Please copy out the entries below exactly, beginning with the line that contains "You are a GUI" and ending with the line that contains "Viewport: 1568px width, 400px height.", and include nothing outside that span.

- [Data for analysis]:
- Opening Delimiter -
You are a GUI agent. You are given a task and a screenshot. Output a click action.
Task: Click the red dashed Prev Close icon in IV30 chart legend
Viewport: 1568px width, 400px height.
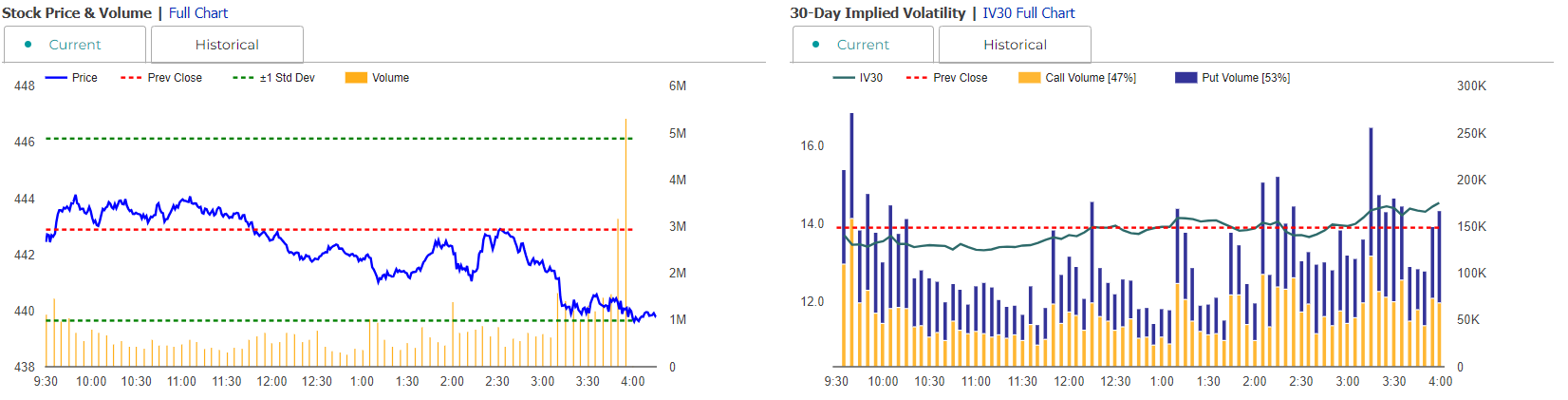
- Closing Delimiter -
- Opening Delimiter -
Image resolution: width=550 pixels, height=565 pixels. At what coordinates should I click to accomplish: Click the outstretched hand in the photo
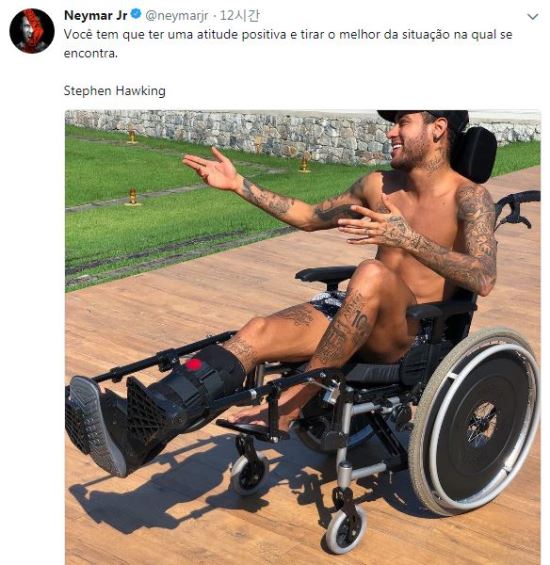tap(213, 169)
- Closing Delimiter -
- [Task answer]:
You are a GUI agent. You are given a task and a screenshot. Output a click action.
Task: Click the red dashed Prev Close icon in IV30 chart legend
Viewport: 1568px width, 400px height.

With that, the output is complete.